This class simulates the wallet on the blockchain.

Constructor:

  • The constructor method is called when a new instance of the Wallet class is created.
  • Inside the constructor, a key pair is generated using the crypto.generateKeyPairSync() function from the crypto module.
  • The generateKeyPairSync() function generates a public-private key pair using the RSA encryption algorithm.
  • The key pair is then stored in the privateKey and publicKey properties of the wallet object.

send(amount, receiverAddress) method:

  • This method facilitates a transaction by creating a new Transaction object, signing it with the sender’s private key, and inserting a new block into the blockchain.
  • It takes two parameters: amount (the amount to be sent in the transaction) and receiverAddress (the address of the recipient).
  • Inside the method, a new Transaction object is created using the provided amount, the wallet’s publicKey as the sender’s address, and the receiverAddress as the recipient’s address.
  • The crypto.createSign() function is used to create a sign object with the SHA-256 hashing algorithm.
  • The update() method of the sign object is called with the transaction converted to a string using transaction.toString().
  • The sign() method is then called on the sign object, passing the wallet’s privateKey to sign the transaction.
  • The resulting signature is passed along with the transaction and the wallet’s publicKey to the insertBlock() method of the Chain class, adding a new block to the blockchain.​​​​​​​

Chain Class

This class simulates the blockchain itself.

Constructor:

  • The constructor method is called when a new instance of the Chain class is created.
  • Inside the constructor, the initial state of the blockchain is set by creating a genesis block.
  • The genesis block is created using an empty string as the previous hash and a default transaction with zero amount and arbitrary sender and receiver addresses.
  • The genesis block is then stored as the first block in the chain array.

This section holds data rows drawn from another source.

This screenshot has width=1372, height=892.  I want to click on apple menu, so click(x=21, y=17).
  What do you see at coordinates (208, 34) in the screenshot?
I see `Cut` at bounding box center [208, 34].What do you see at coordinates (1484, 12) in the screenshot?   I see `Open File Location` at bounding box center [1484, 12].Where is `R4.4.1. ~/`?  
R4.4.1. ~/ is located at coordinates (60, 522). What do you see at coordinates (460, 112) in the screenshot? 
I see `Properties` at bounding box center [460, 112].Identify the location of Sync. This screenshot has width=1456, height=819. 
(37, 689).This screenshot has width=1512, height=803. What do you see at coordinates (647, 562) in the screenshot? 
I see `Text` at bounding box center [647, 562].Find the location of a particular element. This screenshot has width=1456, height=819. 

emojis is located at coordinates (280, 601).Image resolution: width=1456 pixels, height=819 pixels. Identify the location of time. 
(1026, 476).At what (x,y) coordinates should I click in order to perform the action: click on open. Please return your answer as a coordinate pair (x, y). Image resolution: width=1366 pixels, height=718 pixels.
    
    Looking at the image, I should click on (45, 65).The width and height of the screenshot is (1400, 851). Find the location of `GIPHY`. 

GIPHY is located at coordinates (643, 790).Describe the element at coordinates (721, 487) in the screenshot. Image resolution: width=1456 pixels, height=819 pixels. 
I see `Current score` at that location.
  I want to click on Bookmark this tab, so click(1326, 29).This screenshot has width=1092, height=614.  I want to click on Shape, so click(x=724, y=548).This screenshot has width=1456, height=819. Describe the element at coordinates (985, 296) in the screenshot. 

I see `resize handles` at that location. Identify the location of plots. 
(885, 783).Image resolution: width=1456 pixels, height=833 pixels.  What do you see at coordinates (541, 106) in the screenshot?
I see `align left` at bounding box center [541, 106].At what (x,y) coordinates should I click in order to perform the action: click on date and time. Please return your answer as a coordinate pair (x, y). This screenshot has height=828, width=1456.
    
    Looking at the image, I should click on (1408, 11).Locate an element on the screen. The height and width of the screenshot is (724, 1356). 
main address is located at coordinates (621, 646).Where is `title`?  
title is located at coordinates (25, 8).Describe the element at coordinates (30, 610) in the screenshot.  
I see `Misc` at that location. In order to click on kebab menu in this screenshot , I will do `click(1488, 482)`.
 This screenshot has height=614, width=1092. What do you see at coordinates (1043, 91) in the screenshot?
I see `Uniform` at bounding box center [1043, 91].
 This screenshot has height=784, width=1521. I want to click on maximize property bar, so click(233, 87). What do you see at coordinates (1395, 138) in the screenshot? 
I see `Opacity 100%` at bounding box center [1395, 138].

getPreviousBlockHash() method:

  • This method returns the hash of the previous block in the chain.
  • It retrieves the last block in the chain array using this.chain[this.chain.length — 1].
  • The getHash() method of the block object is called to obtain its hash.

insertBlock(transaction, senderAddress, sig) method:

  • This method inserts a new block into the blockchain after verifying the integrity and authenticity of the provided transaction.
  • It takes three parameters: transaction (the transaction to be included in the block), senderAddress (the address of the transaction sender), and sig (the signature of the transaction signed by the sender).
  • Inside the method, a crypto.createVerify() object is created with the SHA-256 hashing algorithm to perform the verification.
  • The update() method of the verify object is called with the string representation of the transaction obtained using transaction.toString().
  • The verify() method is then called on the verify object, passing the senderAddress and the sig to verify the signature.
  • If the signature is valid, a new block is created using the getPreviousBlockHash() method to retrieve the previous block’s hash.
  • The new block is added to the chain array using this.chain.push(block).

getBalance(address) method:

  • This method calculates and returns the balance of a user based on their address.
  • It takes one parameter: address (the address of the user).
  • Inside the method, a variable named balance is initialized to zero.
  • The method iterates over each block in the chain array using forEach().
  • For each block, it checks if the senderAddress of the block’s transaction matches the given address. If true, it subtracts the transaction amount from the balance.
  • It also checks if the receiverAddress of the block’s transaction matches the given address. If true, it adds the transaction amount to the balance.
  • Finally, the calculated balance is returned.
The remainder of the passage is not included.